Charles University in Prague has identified that your personal odour can affect the perfume you wear. So, what might smell incredible on the small pieces or card may not smell quite the same when it mingles with your body chemistry.
There have been vast studies made by psychologists regarding smell. If we smell something which we perceive as smelling good, we associate it with good. If it smells bad, it can have the opposite effect. This is why perfume selection is so important. It can either attract or repel people and experiences in your life.
For example, you are more likely to be hired during a job interview if the smell you are exhibiting is good. You are also more likely to be asked out on a date. When it comes to major life opportunities, such as these, it’s easy to appreciate just how important perfume selection can be.

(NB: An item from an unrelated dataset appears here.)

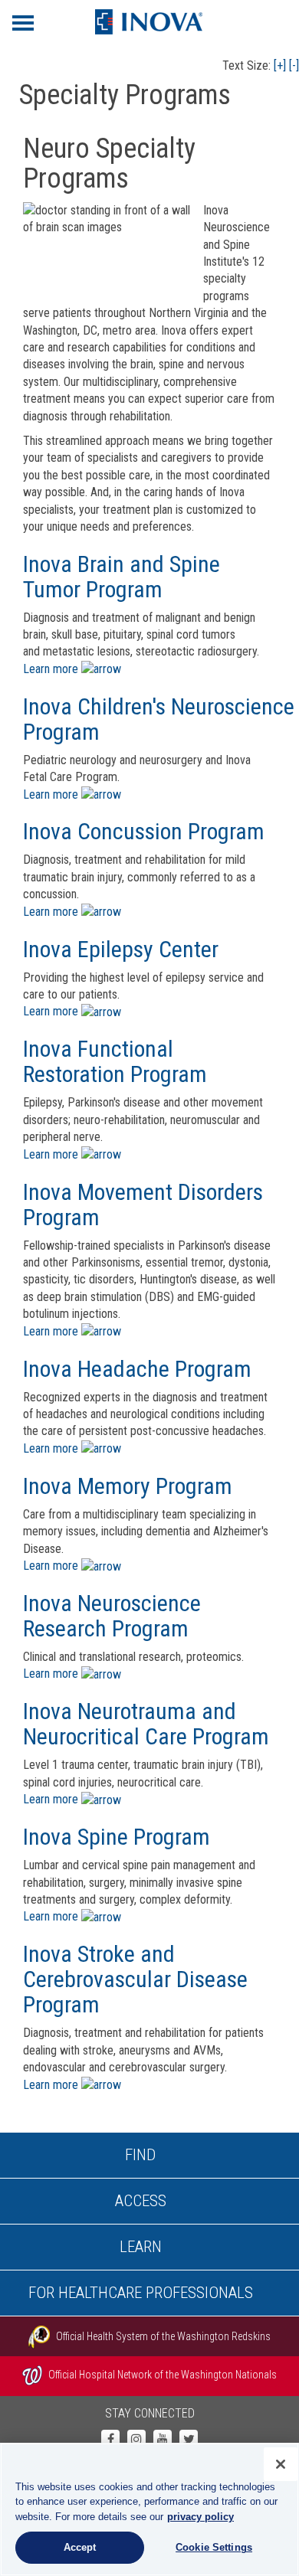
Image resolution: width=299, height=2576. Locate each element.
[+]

So, how do you know when you go out and spend a hundred or more dollars on a gorgeous looking bottle of perfume, that it’s right for you? Sure, the bottle might entice you, maybe it’s the smell, the brand or something else that lures you in. Unfortunately, there no exact science to it and it really comes down to a process of elimination.
Firstly, when you head to a perfume counter be aware that the smells can be overwhelming. That in itself can be confusing. You should make the initial selection based on several variables. Think about what type of smells you like around you. If you burn candles or incense, what scent appeals to you? What type of perfume had you worn in the past and what response has it had? Most of us have a preference toward citrus, floral, musk, etc. Ask the customer service staff to direct you to the family of scents which appeal to you and begin your selection.

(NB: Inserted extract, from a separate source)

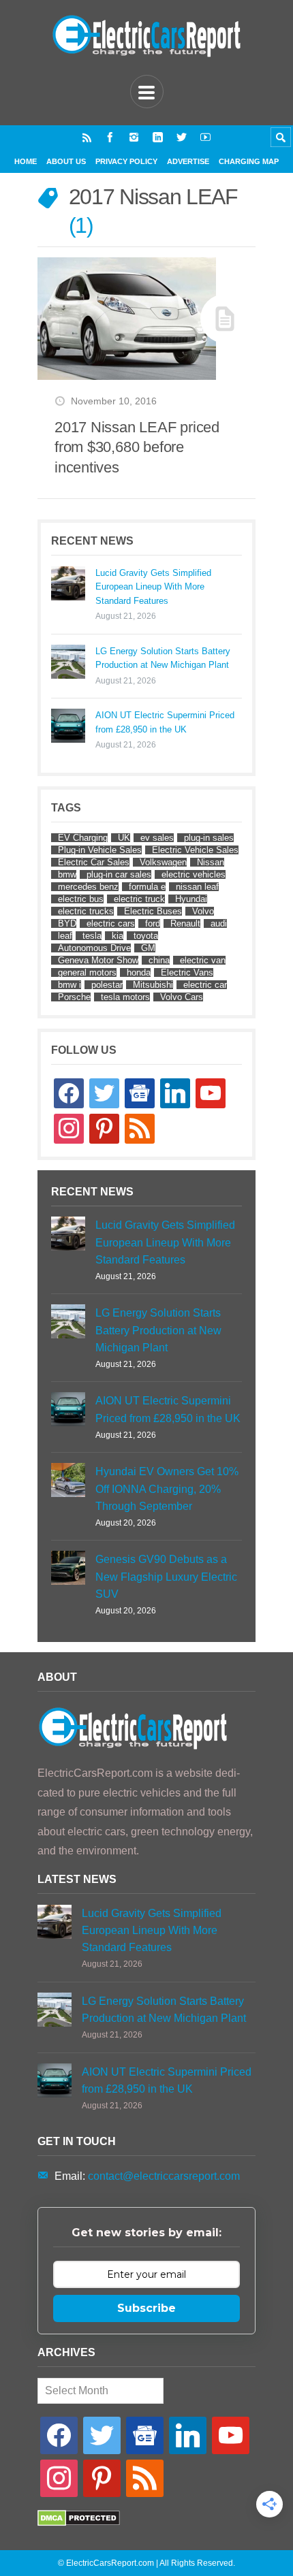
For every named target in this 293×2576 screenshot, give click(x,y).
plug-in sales (209, 837)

If you want to try several perfumes, test them on the cards provided, write names on each and take a walk outside. This reduces the overpowering smell which comes from many perfume retailers. You should be able to eliminate several scents immediately. They might be too floral, musky or whatever else that turns you off. After you narrow your selection down to a two possible candidates; it’s time to test how they perform with your body chemistry.
Chandler Burr, New York Times perfume critic, suggests that perfumes evolve on your skin over time. There are three stages, which can take as long as 5 hours to be fully appreciated. The first stage occurs within moments of spraying in on. The scent hasn’t had an enormous time to mix with your chemistry and can smell much like it does when it comes out of the bottle.
After around 5 hours is really when you will know how the perfume will actually smell, if you choose to wear it. Most women don’t continually apply perfume so, after this duration, is how it will smell on you and be perceived by others.
If you have others around you, ask if they like the scent. Partners are usually an excellent source of feedback. Take everything into account and then make a selection. Investing a few hours into choosing the right perfume is minuscule when you think of the amount of time you’ll be wearing it. Many women choose a scent and become known for their smell, which lasts a lifetime.